2006-06-10T18:08:00.000-07:00

Thank you all of you for your messages and reminders that you are praying! We definitely see and feel God using them! Just a note to give you the schedule for prayer purposes. Kristen is to be admitted tomorrow (Sunday) at 6:00 PM. They will be giving her all the necessary medication for the induction with hopes of Lincoln being born sometime Monday morning or noon. We will give an update sometime Monday and let you know what's going on with Lincoln. Pray hard! We love you all and thanks for your faithfulness!

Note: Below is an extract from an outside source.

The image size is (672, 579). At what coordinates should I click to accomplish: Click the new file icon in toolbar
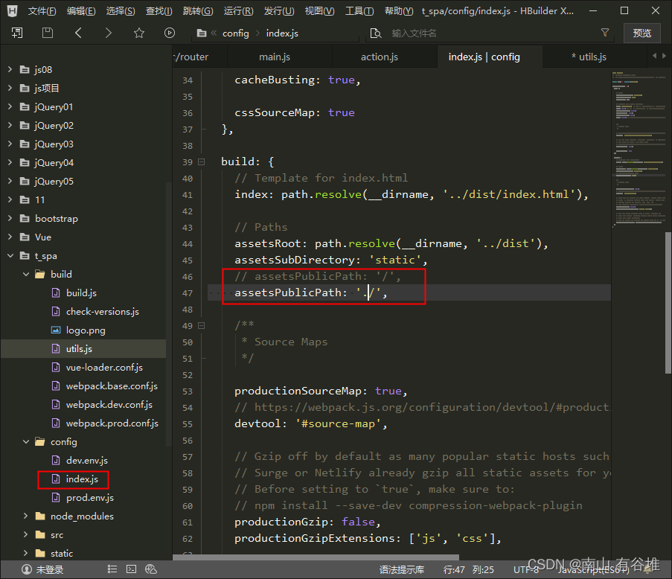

Waiting & Waiting &.......

2006-06-07T21:22:00.000-07:00

Ok, I figured I should write an update or you would start to feel left out...but truth be told....there is not much happening here (which is kind of a good thing I guess). Kristen had a OB check up today, and after a week of walking around, she is still not even close (you know what I mean)! This is a good thing because that means Lincoln shouldn't be coming earlier than expected which helps out with travel plans for family. Also some of the critical people in charge are out of town until Sunday (like the OB & Cardiologists...that would be BAD!!)

All is well with us though! This time has been a blessing for us, enabling us to enjoy each other and take some time to visit some sites down here. Kristen and I have a place we like to go when we want to get out of the house. There is a grassy hill just around the corner from where we are staying that is at the end of one of the runways at LAX. The planes are literally 50' over our head seconds before they land. Why I'm sharing this with you...I dunno?...It's kinda cool though...here is a pic I took.

This is the family we are staying with while we are down here. Ed & Jean Hayes have truly been a blessing to us. They too had a grandchild that was in the hospital for 4 months and is doing great! So it has been awesome to see how God has placed them in our lives & used them to minister to us while we are here.

Lincoln is kickin like crazy...He wants out! Little does he know the road ahead...It is getting very tense and we are very nervous as we met with Dr's today and toured the NICU (Neonatal Intensive Care Unit). Well there probably wont be another update until Sunday night...so be praying hard! Looking forward to talking to you then!